### Task material
---
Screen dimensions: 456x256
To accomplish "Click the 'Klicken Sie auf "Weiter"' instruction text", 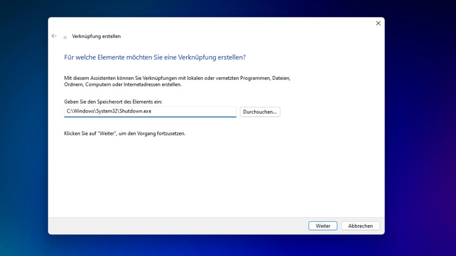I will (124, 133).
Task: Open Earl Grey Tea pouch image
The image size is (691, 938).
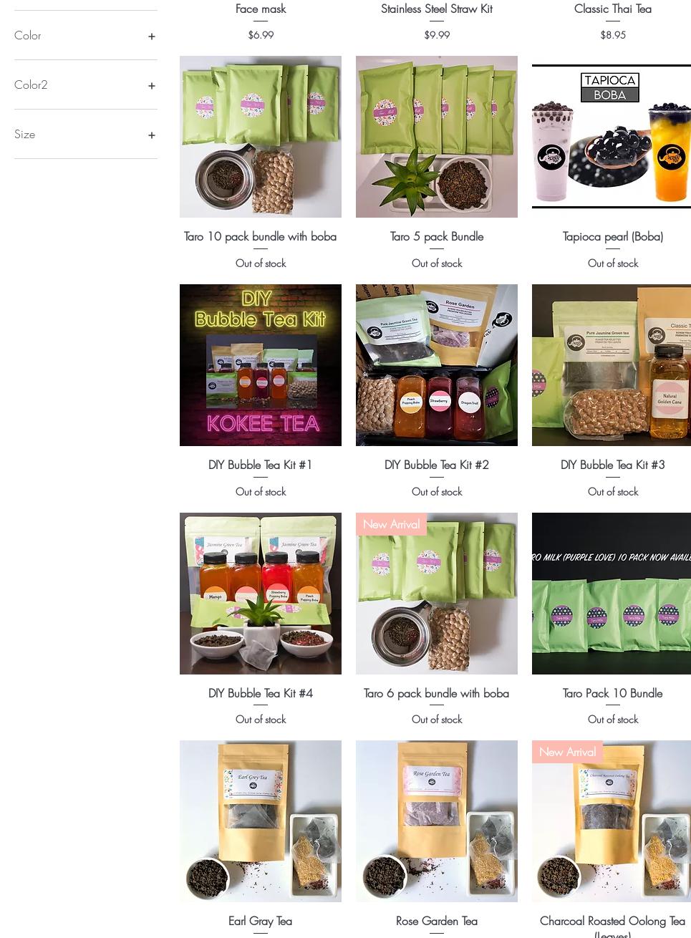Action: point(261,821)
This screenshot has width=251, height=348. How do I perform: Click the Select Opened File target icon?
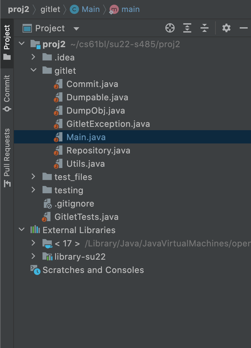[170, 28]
---
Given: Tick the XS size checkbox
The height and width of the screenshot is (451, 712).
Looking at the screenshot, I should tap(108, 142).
---
### What to produce
Convert the lines from the one containing "Given: Tick the XS size checkbox" through the one containing "Looking at the", both included, into a Markdown table with the columns Row and Line text, leaving out any blank lines.

### Output for this exercise
| Row | Line text |
|---|---|
| 1 | Given: Tick the XS size checkbox |
| 2 | The height and width of the screenshot is (451, 712). |
| 3 | Looking at the screenshot, I should tap(108, 142). |